In 2016, he and his colleagues published a seminal paper in the journal Epilepsia regarding the treatment of self-limited neonatal epilepsy (SeLNE), a rare autosomal-dominant condition that causes brief recurrent seizures in the first days of life. More than 80% of SeLNE patients have a KCNQ2 or KCNQ3 mutation, which encode heteromers of a voltage-gated ion channel that serves to limit neuronal excitability. 

One in four children with SeLNE develops epilepsy later in life. However, this risk is associated to the number of seizures in the neonatal period, suggesting the importance of early seizure control to optimize later outcomes. All patients reported in the 2016 study who received oral carbamazepine or oxcarbazepine stopped seizing after the first dose, whereas large intravenous loads with phenobarbital and levetiracetam were usually unsuccessful. 
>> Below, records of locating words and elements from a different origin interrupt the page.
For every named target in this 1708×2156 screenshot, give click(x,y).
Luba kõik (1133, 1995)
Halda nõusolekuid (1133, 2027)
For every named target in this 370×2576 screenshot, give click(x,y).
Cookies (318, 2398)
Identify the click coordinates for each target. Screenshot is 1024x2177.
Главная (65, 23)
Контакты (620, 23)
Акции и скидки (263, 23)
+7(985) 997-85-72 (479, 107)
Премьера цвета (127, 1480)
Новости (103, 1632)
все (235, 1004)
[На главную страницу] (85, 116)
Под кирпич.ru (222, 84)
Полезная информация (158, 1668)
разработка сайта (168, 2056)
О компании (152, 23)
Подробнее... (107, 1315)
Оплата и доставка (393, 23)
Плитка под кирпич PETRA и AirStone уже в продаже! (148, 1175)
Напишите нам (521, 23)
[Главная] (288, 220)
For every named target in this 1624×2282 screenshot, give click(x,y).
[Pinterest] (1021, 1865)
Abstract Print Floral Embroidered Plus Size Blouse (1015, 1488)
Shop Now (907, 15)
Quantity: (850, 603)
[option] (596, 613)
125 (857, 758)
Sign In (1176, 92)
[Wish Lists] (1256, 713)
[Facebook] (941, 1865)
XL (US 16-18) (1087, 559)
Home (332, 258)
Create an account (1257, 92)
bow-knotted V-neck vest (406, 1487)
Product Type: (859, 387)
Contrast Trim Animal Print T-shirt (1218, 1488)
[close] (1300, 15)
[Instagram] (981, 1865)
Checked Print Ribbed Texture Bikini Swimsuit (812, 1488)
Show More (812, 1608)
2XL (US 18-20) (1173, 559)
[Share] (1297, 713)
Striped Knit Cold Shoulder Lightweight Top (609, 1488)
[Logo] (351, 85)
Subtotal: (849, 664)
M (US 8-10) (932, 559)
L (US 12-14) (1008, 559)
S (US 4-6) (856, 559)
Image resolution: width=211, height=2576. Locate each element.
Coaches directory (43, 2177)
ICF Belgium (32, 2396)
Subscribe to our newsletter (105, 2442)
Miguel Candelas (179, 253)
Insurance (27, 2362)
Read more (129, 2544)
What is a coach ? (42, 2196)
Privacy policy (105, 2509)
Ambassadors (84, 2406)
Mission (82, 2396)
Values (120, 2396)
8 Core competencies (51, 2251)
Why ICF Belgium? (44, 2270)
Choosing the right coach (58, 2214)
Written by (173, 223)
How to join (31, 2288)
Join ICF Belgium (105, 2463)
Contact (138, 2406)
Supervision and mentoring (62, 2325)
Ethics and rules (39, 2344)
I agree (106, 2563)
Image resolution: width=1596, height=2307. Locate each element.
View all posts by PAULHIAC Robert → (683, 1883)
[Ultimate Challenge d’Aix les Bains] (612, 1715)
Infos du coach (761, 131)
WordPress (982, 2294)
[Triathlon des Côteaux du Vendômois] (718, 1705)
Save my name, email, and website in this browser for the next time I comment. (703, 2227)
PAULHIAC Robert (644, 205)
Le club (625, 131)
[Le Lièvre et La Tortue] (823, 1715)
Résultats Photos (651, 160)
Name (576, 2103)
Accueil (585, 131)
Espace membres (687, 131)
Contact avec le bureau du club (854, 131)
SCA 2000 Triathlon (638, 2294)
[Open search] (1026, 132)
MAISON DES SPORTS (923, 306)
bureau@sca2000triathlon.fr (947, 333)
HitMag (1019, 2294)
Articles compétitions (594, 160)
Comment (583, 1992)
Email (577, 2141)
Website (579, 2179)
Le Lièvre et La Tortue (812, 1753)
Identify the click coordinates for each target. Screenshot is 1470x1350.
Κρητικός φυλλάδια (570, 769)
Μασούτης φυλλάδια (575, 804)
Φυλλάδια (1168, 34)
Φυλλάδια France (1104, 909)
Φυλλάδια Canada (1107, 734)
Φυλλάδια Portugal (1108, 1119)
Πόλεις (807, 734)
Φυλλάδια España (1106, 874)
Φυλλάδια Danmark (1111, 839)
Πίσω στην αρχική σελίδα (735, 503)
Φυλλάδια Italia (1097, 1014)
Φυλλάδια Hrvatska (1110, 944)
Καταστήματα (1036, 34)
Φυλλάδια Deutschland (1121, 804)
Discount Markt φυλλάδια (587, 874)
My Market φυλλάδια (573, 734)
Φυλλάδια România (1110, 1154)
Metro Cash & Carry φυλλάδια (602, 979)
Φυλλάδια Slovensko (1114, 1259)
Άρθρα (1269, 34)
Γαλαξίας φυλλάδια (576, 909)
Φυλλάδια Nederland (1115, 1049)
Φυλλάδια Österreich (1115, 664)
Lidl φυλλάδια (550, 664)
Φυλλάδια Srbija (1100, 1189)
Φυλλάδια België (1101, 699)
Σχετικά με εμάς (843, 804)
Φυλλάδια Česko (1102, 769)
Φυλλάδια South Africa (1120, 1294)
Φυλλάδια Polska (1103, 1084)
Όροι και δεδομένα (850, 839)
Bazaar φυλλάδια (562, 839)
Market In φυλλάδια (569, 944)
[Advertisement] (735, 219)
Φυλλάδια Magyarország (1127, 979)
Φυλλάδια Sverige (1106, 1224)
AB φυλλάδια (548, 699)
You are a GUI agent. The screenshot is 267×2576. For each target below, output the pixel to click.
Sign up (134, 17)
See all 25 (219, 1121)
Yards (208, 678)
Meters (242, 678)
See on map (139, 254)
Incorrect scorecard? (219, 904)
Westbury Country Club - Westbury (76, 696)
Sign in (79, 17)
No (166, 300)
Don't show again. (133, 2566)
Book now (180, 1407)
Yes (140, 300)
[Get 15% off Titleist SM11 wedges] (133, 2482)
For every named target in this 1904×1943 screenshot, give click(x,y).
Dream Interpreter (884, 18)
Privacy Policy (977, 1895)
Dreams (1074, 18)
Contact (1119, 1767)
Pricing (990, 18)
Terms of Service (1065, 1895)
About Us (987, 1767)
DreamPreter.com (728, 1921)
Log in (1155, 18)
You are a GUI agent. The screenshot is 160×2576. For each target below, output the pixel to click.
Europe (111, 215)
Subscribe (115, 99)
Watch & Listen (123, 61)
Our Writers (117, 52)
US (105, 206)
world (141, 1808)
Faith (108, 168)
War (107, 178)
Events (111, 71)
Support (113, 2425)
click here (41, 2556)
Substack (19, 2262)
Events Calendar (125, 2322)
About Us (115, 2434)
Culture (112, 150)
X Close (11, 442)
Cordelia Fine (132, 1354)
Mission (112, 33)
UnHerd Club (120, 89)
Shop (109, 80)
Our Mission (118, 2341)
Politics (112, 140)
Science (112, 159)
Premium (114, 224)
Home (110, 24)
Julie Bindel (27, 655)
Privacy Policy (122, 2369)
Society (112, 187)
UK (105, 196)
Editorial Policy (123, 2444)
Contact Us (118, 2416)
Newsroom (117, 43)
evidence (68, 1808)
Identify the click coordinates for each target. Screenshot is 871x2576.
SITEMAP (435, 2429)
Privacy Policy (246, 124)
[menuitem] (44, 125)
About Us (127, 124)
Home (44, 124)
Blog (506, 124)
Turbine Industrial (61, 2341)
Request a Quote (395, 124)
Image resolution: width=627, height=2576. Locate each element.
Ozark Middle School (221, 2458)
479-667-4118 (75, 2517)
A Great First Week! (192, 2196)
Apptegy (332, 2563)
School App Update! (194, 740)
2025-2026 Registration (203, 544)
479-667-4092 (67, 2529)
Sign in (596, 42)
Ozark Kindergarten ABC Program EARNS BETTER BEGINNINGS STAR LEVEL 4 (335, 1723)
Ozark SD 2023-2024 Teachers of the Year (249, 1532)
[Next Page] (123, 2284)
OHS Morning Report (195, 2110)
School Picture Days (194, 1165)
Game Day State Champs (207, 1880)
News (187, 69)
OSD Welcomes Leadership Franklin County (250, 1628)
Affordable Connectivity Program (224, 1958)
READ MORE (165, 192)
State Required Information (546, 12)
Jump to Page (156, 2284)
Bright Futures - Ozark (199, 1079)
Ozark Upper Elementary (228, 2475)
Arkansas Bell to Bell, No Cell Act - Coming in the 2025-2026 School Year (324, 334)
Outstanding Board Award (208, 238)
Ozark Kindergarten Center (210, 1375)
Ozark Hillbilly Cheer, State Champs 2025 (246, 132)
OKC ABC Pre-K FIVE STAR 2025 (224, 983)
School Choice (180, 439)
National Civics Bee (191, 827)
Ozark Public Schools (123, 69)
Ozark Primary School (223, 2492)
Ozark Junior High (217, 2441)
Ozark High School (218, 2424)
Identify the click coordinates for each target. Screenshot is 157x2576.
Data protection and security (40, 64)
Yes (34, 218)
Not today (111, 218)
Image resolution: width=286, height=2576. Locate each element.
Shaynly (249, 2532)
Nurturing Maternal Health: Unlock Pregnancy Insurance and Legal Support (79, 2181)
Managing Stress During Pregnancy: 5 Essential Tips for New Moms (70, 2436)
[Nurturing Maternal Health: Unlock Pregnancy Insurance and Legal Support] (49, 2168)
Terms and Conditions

That paper together with subsequent publications of additional cohorts of newborns, led the International League Against Epilepsy to change their guidelines for SeLNE management, recommending practitioners to consider ion channel blockers for its treatment. 

Genetic testing can also provide better prognostic information. "When we know the underlying cause of the condition, there's more information that we can give about the trajectory of the illness and its comorbidities," Dr. Sands noted. "Some of these conditions don't just affect the brain. The genes are expressed elsewhere, and there are other organ systems that may be involved."

Specialization in Pediatric Epilepsy

NewYork-Presbyterian is renowned for its expertise in epilepsy care in children as well as patients of all ages. There are Level 4 Comprehensive Epilepsy Centers, as designated by the National Association of Epilepsy Centers, at both NewYork-Presbyterian/Columbia and NewYork-Presbyterian/Weil Cornell Medicine. Additionally, NewYork-Presbyterian Morgan Stanley Children’s Hospital and NewYork-Presbyterian Komansky Children’s Hospital are major referral centers for children with hard-to-control seizures. 

"Our epilepsy teams include experts in neurology, neurosurgery, and neuropsychology, all of whom are publishing research," Dr. Sands said. "We are able to bring all of these experts into a single room to debate what's best for each patient. We also collaborate with experts in neuroradiology and neuropathology. It's really a village."